Cleese as Tim the Enchanter.
Again, dress people properly, shoot them agai
nst beautiful Scottish backgrounds, with smoke drifting and all that, it makes it so much funnier.
Plus you save money on horses.
PALIN: Yes, of course, plus the days you spend learning to ride, getting the horses to come back, and doing it all again. That must have been one of those very liberating decisions we had one day.

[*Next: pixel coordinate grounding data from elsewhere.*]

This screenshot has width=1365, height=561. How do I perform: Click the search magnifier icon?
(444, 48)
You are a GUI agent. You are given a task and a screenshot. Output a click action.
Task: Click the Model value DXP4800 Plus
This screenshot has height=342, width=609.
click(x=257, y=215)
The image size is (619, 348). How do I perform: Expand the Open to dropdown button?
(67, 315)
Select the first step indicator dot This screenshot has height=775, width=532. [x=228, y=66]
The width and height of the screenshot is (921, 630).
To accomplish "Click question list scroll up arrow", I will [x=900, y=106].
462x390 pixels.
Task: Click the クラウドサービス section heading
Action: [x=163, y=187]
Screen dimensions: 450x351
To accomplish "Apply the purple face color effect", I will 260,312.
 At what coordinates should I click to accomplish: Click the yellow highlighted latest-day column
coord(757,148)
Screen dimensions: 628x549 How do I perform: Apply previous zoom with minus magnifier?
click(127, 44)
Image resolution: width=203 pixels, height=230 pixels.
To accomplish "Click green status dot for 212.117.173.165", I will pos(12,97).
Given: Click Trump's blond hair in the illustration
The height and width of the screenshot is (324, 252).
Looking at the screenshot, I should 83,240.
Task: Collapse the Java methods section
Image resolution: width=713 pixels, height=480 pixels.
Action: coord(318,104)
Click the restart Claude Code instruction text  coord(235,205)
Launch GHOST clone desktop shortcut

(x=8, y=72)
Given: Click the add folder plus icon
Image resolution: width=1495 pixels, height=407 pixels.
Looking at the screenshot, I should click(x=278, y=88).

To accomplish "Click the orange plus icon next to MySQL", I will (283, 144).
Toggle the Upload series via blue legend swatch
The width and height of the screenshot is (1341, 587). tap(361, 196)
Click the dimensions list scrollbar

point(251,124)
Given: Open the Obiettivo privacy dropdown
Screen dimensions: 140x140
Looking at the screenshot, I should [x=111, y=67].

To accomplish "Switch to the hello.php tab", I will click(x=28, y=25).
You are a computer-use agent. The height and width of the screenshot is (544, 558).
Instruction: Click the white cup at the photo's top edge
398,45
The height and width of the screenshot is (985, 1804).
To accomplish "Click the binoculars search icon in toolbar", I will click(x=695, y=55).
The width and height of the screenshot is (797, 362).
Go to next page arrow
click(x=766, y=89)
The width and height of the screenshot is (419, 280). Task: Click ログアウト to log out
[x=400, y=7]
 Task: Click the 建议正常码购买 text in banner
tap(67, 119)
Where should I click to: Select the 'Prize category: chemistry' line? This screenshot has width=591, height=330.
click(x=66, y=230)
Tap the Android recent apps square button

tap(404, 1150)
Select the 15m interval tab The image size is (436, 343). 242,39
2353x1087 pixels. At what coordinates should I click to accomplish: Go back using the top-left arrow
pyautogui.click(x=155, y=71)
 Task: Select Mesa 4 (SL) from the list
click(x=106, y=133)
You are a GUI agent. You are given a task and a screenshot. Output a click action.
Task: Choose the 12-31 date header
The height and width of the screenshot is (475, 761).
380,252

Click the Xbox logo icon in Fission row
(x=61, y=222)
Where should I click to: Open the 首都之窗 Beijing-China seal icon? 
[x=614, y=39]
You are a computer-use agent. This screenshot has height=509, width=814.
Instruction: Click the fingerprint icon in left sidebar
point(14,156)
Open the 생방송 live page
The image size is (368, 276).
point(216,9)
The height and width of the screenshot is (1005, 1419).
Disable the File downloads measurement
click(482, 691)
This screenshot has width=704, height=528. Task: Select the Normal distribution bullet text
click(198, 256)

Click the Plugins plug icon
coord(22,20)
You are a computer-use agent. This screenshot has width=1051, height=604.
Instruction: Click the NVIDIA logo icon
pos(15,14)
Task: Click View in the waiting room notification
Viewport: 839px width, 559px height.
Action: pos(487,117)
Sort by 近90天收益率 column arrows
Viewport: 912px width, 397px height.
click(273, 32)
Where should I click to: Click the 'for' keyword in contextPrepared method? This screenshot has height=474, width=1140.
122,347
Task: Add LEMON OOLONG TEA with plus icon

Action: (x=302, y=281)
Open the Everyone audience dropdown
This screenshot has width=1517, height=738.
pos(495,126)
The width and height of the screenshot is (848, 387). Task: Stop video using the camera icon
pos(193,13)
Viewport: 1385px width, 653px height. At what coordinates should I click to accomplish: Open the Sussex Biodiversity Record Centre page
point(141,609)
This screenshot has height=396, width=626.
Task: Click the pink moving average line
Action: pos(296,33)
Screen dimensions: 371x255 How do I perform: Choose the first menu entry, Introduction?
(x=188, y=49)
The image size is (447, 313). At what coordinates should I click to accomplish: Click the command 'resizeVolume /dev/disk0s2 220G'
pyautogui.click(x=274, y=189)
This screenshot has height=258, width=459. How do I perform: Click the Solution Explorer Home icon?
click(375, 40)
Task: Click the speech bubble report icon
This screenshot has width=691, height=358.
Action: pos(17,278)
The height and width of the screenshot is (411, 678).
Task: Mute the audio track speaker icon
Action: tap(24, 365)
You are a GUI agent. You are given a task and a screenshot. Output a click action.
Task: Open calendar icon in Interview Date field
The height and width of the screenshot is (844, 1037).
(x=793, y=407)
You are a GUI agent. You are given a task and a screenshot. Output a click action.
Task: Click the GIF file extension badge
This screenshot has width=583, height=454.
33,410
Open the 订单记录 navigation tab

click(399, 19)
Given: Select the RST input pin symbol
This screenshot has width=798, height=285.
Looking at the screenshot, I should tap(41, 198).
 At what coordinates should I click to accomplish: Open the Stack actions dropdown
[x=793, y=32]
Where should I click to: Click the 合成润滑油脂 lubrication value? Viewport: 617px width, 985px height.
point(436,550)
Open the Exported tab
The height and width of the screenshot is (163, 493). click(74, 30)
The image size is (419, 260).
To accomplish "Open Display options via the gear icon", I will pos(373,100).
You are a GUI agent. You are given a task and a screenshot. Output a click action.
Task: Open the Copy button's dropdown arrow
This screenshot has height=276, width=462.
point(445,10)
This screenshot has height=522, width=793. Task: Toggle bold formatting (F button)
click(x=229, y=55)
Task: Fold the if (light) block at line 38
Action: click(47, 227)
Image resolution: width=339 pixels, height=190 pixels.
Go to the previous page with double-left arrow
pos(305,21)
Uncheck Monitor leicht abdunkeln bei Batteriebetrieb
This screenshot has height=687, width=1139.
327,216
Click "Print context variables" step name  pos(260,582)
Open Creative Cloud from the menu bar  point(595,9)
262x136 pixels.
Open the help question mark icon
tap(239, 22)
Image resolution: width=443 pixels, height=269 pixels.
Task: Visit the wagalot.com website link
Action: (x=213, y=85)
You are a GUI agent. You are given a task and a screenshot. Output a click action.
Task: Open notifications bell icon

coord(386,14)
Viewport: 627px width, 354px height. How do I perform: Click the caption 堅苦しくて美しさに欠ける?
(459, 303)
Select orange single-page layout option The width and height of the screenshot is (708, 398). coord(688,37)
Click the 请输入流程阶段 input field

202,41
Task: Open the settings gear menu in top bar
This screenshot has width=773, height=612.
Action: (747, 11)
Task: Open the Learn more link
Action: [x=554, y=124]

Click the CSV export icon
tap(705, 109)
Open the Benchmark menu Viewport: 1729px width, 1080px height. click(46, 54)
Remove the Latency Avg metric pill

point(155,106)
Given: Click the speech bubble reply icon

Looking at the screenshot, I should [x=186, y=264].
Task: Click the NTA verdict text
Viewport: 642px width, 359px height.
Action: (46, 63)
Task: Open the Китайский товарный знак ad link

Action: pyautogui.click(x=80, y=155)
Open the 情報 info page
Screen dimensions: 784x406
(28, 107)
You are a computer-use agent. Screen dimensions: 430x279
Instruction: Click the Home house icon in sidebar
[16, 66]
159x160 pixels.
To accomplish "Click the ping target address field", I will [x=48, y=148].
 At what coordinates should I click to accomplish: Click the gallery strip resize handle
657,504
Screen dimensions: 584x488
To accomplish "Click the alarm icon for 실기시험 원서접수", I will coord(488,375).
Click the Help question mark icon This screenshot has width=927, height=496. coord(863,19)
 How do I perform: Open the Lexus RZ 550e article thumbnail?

I don’t think anyone else but John and Graham could have written the “Black Knight” sequence, hacking legs off. That’s very Graham-ish, because Graham’s a doctor and loved all sorts of visceral ideas like the human body being ripped apart. He and Gilliam love that sort of stuff. And Terry and myself started off writing the peasants in the field—“I’m only thirty-seven”—and then John and Graham took it on and did all the stuff about “moistened bints lying in lakes lobbing swords was no basis for a system of government.” That was theirs at their verbal best. They beefed an idea which we had, which was that people answered back to the king and it was terribly hard for him to be Arthurian!
In a Very Real and Legally Binding Sense
JOHN GOLDSTONE, EXECUTIVE PRODUCER: I had known the Pythons individually [from] about the time when their first television series was being done. When they were looking for money for Holy Grail, they approached me with the problem that they were not able to raise the money for the film by any normal means. They had gone to the two major sources of finance in England, Rank and EMI, and neither of them was prepared to take the leap of faith they wanted to make from a television series to this film.